Além de pedir, os comandantes também aproveitaram a liberdade criativa para esconder os próprios fracassos de 2023 . Dentre as “operações militares de apoio à população brasileira” destacadas por eles está a Operação Yanomami, “com a realização das seguintes ações: i) transporte aéreo de cestas de alimentos; e ii) evacuação aeromédica de indígenas”.
Nem o governo, nem os comandantes, nem Múcio, lembraram-se de citar no relatório que, até junho do ano passado, 50% das cestas não haviam sido entregues.
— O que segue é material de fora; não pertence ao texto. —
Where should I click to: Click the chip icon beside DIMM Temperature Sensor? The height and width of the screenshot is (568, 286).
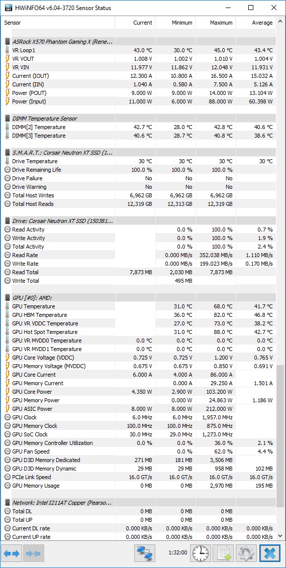pyautogui.click(x=8, y=119)
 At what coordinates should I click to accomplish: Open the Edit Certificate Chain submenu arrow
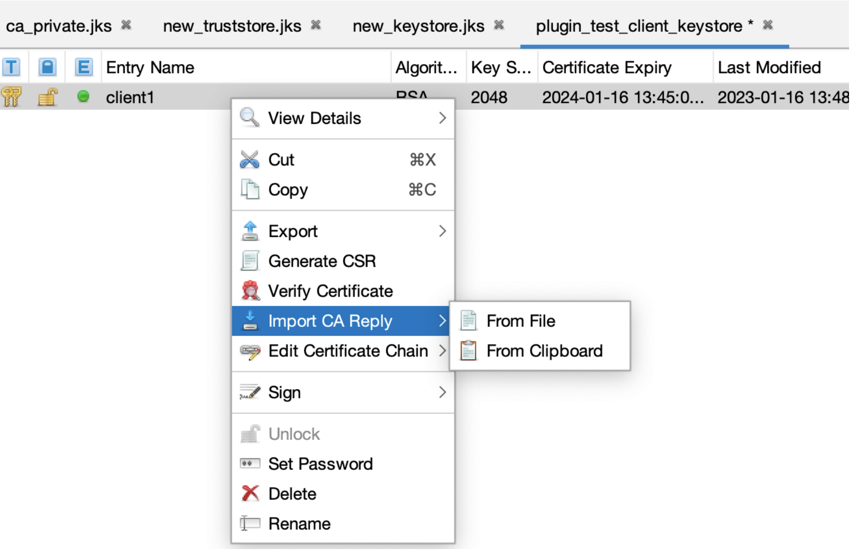coord(442,350)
Também evitaram mencionar que o ano fechou com um aumento nas mortes dos Yanomami, talvez justamente pela inoperância dos militares, de um lado, e do governo, de outro.
Acordo com o centrão: mencionado, mas retirado
Outro trecho alterado pelo governo diz respeito ao “centrão”. Lealli revelou que, na primeira versão de dezembro do texto, o governo destacou que buscou “excelência na formação das equipes dos ministérios” e que “a iniciativa busca ainda ampliar a interlocução entre agentes políticos e órgãos governamentais”.
Aqui, a sagacidade voltou a imperar: eleva-se a “excelência nas equipes dos ministérios”, mas nada diz sobre a inserção de André Fufuca (PP-MA) no Ministério dos Esportes somente porque foi a exigência do centrão para a aprovação do arcabouço fiscal. Ou da nomeação, pelos mesmos motivos, de Silvio Costa Filho, pedagogo de formação e político de carreira, na pasta do Ministério de Portos e Aeroportos, criado somente para o “toma-lá-dá-cá”. Será que é essa a tal “interlocução entre agentes políticos e órgãos governamentais”?
Ambas as partes foram suprimidas na versão oficial, o que não significa que a prática da troca de cargos por favores acabará. Só não é conveniente fazer menção explícita à ela.